Zunächst: Der Index für Inklusion, der von uns an der Luther-Universität Halle-Wittenberg für deutsche Verhältnisse übersetzt und adaptiert wurde, bietet die Möglichkeit, inklusive Schulentwicklung zu fördern. Er ist eine Materialsammlung, die jeder Schule bei den eigenen nächsten Schritten ihrer Schulentwicklung hin zu einer ›Schule für alle‹ helfen kann, die eine Pädagogik der Vielfalt anstrebt. Die Materialien knüpfen an dem vorhandenen Wissen und den Erfahrungen der Menschen in ihrer jeweiligen Praxissituation an. Sie fordern die Entwicklungspotenziale jeder Schule heraus und unterstützen sie gleichzeitig – unabhängig davon, in welchem Maße die Schule momentan meint, ›inklusiv‹ zu sein.
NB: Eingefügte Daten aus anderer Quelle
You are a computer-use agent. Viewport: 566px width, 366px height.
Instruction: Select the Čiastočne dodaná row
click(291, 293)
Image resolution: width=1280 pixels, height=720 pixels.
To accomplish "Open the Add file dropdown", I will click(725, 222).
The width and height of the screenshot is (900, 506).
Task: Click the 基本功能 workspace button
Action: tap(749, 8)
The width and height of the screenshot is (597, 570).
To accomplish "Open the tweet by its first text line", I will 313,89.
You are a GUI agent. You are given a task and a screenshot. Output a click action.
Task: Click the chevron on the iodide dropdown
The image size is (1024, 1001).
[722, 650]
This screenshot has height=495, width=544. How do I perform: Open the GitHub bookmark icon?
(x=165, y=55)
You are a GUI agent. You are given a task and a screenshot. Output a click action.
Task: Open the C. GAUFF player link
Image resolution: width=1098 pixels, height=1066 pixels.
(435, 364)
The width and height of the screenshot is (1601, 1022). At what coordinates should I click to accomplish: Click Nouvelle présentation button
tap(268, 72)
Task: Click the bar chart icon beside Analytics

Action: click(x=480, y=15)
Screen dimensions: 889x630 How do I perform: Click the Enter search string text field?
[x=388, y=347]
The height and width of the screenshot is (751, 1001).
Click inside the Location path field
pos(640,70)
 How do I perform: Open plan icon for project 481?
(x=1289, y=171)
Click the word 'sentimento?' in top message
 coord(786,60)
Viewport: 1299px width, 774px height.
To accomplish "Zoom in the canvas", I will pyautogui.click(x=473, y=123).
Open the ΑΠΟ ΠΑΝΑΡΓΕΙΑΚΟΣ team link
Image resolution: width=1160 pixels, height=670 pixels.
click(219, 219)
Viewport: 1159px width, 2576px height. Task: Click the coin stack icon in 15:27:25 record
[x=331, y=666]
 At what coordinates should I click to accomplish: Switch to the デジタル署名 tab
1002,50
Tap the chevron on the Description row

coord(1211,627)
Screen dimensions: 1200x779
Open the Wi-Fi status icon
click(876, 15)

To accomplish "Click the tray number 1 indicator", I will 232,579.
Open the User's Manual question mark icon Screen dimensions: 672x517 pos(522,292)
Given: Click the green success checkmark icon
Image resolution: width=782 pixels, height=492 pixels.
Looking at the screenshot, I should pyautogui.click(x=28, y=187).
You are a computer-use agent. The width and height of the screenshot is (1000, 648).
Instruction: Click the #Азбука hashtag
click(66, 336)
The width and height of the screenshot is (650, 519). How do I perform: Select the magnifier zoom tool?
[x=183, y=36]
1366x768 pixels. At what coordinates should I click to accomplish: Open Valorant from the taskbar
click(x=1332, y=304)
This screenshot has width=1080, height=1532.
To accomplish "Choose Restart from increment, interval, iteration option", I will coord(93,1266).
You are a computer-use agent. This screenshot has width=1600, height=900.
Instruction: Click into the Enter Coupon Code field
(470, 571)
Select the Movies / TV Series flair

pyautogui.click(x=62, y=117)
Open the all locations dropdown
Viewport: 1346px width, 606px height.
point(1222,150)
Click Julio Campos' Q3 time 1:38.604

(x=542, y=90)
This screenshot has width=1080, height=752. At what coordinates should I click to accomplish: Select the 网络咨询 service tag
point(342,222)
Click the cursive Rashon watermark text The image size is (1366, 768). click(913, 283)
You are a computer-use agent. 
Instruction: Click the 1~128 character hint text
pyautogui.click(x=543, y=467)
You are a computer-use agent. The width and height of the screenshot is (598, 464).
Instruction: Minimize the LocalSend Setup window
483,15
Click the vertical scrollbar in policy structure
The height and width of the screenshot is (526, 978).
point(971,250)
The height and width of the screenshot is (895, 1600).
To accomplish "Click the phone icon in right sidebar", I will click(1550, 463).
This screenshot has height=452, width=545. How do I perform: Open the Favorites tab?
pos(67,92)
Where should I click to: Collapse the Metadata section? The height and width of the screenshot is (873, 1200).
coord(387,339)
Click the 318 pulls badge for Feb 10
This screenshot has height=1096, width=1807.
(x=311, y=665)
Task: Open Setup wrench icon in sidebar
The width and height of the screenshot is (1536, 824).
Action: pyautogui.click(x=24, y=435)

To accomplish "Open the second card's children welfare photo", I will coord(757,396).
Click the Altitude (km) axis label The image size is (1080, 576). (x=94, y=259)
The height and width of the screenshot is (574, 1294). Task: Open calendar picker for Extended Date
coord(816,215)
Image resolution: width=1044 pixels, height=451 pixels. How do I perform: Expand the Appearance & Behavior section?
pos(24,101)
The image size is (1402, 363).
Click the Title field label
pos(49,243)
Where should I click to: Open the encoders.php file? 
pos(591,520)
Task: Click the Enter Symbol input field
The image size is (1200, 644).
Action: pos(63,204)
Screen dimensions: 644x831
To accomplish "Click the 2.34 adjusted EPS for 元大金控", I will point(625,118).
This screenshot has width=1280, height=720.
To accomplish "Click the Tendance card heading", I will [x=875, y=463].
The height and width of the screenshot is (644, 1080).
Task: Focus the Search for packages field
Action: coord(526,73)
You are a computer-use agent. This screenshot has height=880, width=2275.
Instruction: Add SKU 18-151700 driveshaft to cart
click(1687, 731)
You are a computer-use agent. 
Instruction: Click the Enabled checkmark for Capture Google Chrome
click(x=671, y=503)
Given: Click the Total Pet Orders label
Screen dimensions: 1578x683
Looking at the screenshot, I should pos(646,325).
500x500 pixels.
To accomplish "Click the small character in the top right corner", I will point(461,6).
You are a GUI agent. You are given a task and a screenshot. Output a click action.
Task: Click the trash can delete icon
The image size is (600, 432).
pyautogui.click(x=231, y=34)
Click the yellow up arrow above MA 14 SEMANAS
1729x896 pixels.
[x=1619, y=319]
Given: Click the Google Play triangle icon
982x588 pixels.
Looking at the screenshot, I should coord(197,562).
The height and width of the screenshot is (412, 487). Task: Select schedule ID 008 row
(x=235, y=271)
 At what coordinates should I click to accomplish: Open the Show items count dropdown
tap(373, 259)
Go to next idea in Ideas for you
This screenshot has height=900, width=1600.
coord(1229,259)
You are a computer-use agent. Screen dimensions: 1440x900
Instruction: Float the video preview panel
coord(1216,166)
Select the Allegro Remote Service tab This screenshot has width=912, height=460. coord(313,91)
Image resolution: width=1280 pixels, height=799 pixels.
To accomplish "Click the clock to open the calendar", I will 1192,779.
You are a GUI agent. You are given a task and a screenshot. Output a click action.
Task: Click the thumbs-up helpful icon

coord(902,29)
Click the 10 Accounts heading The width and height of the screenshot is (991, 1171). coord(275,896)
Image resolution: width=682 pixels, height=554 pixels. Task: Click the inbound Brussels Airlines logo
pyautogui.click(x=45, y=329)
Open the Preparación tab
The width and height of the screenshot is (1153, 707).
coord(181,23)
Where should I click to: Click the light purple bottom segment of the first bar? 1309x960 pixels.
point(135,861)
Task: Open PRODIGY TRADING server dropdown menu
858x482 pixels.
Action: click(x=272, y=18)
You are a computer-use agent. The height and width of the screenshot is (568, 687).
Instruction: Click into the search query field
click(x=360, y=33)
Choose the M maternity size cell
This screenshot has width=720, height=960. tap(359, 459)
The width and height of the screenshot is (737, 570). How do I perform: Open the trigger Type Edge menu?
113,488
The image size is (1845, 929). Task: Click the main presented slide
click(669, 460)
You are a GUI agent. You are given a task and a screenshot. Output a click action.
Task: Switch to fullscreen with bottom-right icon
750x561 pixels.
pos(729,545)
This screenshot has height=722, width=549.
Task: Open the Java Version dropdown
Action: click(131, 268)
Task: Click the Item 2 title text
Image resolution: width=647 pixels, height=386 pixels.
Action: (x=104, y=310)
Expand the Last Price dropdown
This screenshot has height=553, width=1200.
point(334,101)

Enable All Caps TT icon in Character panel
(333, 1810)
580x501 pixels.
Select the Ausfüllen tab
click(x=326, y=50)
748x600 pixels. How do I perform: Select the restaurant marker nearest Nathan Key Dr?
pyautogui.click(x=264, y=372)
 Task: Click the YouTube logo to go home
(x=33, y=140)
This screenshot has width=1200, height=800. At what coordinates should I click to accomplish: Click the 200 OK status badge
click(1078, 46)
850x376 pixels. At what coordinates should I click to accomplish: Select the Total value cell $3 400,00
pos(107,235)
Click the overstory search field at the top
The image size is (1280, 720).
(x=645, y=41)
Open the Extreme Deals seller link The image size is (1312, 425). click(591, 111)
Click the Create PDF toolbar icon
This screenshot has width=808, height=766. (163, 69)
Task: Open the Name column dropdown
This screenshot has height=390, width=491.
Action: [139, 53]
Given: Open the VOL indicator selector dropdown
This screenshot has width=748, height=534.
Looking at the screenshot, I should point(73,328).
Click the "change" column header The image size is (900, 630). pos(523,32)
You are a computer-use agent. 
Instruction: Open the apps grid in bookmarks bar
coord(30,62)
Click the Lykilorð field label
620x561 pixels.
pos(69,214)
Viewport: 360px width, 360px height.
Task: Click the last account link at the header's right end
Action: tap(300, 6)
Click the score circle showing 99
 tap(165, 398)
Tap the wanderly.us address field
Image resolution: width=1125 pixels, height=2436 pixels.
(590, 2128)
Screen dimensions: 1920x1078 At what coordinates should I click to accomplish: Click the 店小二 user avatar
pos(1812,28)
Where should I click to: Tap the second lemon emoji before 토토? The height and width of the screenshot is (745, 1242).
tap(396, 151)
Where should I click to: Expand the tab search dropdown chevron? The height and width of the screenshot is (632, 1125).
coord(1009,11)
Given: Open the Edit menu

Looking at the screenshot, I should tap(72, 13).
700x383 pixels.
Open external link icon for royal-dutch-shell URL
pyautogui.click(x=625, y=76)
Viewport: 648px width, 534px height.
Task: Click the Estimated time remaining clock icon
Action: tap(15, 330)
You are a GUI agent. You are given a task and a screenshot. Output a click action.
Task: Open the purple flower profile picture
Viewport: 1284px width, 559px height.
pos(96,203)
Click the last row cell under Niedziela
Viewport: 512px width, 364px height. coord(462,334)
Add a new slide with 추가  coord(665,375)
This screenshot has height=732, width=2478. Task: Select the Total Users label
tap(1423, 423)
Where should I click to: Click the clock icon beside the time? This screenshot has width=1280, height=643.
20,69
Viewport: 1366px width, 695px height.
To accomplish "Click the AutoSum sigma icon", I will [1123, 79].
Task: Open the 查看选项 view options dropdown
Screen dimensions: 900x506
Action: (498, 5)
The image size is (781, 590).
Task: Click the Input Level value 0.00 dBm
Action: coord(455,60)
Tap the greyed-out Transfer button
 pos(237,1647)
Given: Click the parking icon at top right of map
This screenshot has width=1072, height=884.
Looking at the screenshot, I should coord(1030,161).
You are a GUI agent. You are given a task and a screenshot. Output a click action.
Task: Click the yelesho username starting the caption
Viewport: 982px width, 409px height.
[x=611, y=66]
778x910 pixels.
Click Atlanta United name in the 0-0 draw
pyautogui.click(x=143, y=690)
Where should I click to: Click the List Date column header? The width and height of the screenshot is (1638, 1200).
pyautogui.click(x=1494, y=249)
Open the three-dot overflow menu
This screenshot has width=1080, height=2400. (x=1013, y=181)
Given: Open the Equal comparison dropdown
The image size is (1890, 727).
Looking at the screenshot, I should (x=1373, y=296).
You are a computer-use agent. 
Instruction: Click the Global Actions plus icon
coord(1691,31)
Ob die Erwachsenenbildung einen eigenen Inklusionsindex braucht, da bin ich mir ehrlich gesagt nicht sicher, weil ich nicht genau weiß, ob in der Erwachsenenbildung die Herausforderungen so massiv anders sind, als in anderen Bildungsbereichen. Das Anregungspotenzial, das der Schulindex für Schulen bereit hält, wäre vielleicht für die Erwachsenenbildung auch ganz interessant.(…) Wir überlegen gerade, ob wir bei der nächsten Auflage des Index für Inklusion nicht vielleicht einen Index (…) für Bildung generell und nicht nur für die Schule entwickeln. Er würde im Grunde von der KiTa bis zur Erwachsenenbildung und Uni alles einschließen. Aber dazu habe ich, ehrlich gesagt, noch keine feste Meinung.